= Duke of Sieradz-Łęczyca =

From 1138 to 1228, part of the Duchy of Kraków and Sandomierz, belonging to the high-dukes of Poland.

==Dukes of Sieradz-Łęczyca==
- 1228–1232 Henry I the Bearded (Henryk I Brodaty)
- 1232–1233 Konrad of Masovia (Konrad Mazowiecki)
- 1234–1247 Konrad of Masovia (Konrad Mazowiecki)
- 1247–1260 Casimir I of Kuyavia (Kazimierz I Mazowiecki)
- 1260–1275 Leszek the Black (Leszek Czarny)
- 1275–1294 divided into two duchies of Sieradz and Lęczyca (see below)
- 1294–1297 Władysław I the Elbow-high (Władysław Łokietek)
- 1297–1305 Wenceslaus II of Bohemia (Wacław II Czeski)
After 1305 parts of the united Kingdom of Poland initially as two vassal duchies, later incorporated as Łęczyca Voivodeship and Sieradz Voivodeship.

==Dukes of Sieradz==

- 1233–1234 Boleslaus I of Mazovia (Bolesław I Mazowiecki)
- 1275–1288 Leszek the Black (Leszek Czarny)
- 1288–1294 Władysław I the Elbow-high (Władysław Łokietek )
- 1327–1339 Przemysl of Cuiavia (Przemysł Kujawski)

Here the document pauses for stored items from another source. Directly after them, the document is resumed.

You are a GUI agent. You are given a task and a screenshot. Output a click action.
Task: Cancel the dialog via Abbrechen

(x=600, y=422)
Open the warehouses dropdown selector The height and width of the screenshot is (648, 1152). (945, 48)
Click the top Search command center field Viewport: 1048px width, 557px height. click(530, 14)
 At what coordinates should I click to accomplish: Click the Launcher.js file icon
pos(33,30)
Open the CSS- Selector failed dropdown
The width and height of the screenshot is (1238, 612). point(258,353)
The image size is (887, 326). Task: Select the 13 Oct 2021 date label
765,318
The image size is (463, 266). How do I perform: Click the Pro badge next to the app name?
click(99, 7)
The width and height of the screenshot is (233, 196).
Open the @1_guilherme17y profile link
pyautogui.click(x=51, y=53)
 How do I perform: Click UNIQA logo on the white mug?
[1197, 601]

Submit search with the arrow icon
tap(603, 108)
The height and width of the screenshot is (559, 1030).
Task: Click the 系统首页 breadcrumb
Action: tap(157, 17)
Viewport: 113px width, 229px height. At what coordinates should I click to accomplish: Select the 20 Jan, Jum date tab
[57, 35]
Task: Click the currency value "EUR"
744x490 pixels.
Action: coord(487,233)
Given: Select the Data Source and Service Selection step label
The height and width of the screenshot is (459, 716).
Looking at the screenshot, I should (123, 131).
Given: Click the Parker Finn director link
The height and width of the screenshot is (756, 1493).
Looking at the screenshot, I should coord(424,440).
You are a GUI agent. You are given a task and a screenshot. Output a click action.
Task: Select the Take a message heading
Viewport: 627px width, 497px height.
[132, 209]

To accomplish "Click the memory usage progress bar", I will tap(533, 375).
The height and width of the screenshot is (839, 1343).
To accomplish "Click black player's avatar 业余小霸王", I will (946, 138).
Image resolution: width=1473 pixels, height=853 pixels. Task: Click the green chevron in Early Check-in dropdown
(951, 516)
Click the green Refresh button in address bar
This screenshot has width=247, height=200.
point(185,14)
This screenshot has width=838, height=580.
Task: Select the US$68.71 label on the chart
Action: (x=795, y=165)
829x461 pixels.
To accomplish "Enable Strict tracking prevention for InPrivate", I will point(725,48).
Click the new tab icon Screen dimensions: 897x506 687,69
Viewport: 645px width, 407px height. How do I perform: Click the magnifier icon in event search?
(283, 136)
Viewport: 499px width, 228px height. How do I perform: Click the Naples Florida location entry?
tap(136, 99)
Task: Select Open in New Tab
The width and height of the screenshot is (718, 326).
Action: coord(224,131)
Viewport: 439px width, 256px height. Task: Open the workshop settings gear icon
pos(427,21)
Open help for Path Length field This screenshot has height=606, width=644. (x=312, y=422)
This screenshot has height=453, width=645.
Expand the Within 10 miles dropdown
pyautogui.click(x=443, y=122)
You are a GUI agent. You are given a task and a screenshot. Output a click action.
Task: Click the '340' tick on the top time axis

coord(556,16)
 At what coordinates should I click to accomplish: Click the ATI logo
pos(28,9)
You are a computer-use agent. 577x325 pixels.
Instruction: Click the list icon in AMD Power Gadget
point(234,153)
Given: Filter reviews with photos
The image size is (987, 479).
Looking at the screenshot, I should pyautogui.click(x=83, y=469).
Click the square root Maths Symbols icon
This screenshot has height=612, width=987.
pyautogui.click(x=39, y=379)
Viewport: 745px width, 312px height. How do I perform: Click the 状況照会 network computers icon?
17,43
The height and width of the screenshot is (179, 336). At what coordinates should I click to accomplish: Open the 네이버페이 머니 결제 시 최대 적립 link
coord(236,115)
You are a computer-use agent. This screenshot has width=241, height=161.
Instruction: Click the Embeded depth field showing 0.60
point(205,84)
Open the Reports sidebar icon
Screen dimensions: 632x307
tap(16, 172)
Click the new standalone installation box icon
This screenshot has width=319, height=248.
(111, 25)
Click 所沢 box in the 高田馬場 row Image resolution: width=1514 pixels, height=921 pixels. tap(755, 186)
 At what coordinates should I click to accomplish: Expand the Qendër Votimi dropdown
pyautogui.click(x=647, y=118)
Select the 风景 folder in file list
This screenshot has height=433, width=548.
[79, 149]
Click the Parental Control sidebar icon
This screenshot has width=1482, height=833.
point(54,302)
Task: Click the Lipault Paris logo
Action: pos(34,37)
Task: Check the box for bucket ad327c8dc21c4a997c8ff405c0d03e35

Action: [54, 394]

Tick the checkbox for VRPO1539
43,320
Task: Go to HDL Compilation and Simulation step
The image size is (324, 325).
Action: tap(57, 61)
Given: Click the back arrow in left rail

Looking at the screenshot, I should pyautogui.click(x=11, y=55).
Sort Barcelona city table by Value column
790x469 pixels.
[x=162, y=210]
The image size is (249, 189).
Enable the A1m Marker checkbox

After 1305 part of the united Kingdom of Poland as a vassal duchy, later after 1339 incorporated by the king Casimir III the Great as the Sieradz Voivodeship.

==Dukes of Łęczyca==
- 1233–1234 Konrad of Masovia (Konrad Mazowiecki)
- 1275–1294 Casimir II of Łęczyca (Kazimierz II)
- 1329–1343 Ladislaus of Dobrzyn (Władysław Dobrzyński)

After 1305 part of the united Kingdom of Poland as a vassal duchy, later after 1343 incorporated by the king Casimir III the Great as the Łęczyca Voivodeship.